The unfairness of the strike at Cripple Creek was felt keenly by the owners of the mines. There were no grievances to adjust, nor any apparent method of settlement unless they were to join hands with the organization that had acted so arbitrarily against them, and eating humble pie, seek to force the Colorado City Mills to share it with them. They determined to exert their strength to the limit to break the strike, and to break it without compromise. On August 13th, they issued a statement which reviewed the satisfactory conditions at the time of the strike, and the unwillingness of the men to participate in it. The strike was characterized as most arbitrary and unjustifiable, and they announced their intention to open their mines and operate them in future in absolute independence of the Western Federation of Miners.12 It was decided to combine upon the opening of single mines, and the El Paso was chosen for the first. The shaft house was surrounded by a stockade, and a board fence ten feet high, and 17 armed guards placed upon the property. The mine was opened August 18th, with about 75 men.

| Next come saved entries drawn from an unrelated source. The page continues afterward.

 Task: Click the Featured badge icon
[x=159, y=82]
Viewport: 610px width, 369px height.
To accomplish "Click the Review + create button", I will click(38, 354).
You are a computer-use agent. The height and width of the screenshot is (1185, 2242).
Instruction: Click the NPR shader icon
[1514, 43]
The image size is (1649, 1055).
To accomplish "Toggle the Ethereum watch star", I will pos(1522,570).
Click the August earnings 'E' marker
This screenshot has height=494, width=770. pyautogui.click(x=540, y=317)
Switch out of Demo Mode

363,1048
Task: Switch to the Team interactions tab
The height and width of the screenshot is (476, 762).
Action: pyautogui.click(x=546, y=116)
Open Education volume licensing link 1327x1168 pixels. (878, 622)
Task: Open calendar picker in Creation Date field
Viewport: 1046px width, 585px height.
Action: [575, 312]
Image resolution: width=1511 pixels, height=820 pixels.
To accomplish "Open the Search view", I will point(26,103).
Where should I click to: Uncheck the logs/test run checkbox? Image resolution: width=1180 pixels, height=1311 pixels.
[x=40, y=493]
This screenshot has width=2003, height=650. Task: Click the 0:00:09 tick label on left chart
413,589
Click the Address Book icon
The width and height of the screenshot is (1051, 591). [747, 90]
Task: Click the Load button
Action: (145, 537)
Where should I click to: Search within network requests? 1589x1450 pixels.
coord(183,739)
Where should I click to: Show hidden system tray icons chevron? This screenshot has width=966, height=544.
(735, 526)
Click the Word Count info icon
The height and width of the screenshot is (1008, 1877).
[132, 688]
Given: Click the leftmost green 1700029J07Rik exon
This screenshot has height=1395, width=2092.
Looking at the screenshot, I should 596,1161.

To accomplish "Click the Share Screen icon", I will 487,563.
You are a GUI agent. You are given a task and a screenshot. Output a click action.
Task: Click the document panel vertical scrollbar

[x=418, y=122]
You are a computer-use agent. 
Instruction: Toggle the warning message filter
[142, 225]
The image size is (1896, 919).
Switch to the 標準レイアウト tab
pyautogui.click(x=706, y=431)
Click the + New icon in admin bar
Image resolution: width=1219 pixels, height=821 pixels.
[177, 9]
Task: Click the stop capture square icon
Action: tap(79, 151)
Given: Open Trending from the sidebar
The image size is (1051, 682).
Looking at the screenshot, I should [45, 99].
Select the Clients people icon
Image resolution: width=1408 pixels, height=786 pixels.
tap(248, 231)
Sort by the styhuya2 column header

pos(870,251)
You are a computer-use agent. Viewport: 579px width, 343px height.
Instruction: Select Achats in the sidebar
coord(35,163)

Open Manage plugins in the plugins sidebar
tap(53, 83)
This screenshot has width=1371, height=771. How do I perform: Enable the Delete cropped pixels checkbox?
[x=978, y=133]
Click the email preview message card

A series of events on Sept. 1st, ended the period of good order and immediately precipitated a crisis. The Golden Cycle Mine was preparing to start up, following the El Paso, and was being surrounded by a board fence. "When the carpenters came to work they were held up with a gun by a union picket, but were later allowed to pass. Ed Minster was arrested for the offence [sic] and lodged in jail. In the afternoon John T. Hawkins, a justice of the peace, was assaulted upon the main street of Altman, knocked down and badly cut upon the head. He had discharged one of the El Paso deputies the day before on the charge of carrying concealed weapons, and fined another one $25.00 and costs. On the same night Thomas M. Stewart, an old man, who had gone to work as a carpenter upon the Golden Cycle, was taken from his home by five masked men, cruelly beaten, shot in the back, and left for dead. He managed to crawl to the electric road, and was taken to the Victor Hospital, where he finally recovered.13
These outrages stirred the district deeply, and the feeling was intensified the following day by the release of Minster. The district attorney had been delayed in filing the information against him. Undersheriff Gaughan,14 a federation member of the most extreme type, had been notified that the information was being prepared, but took advantage of the technicality to set Minster at liberty. The mine owners had already begun to demand troops on account of the assaults of the day before, and they were now able to back their demands with the declaration that the county authorities were not trying to give them protection.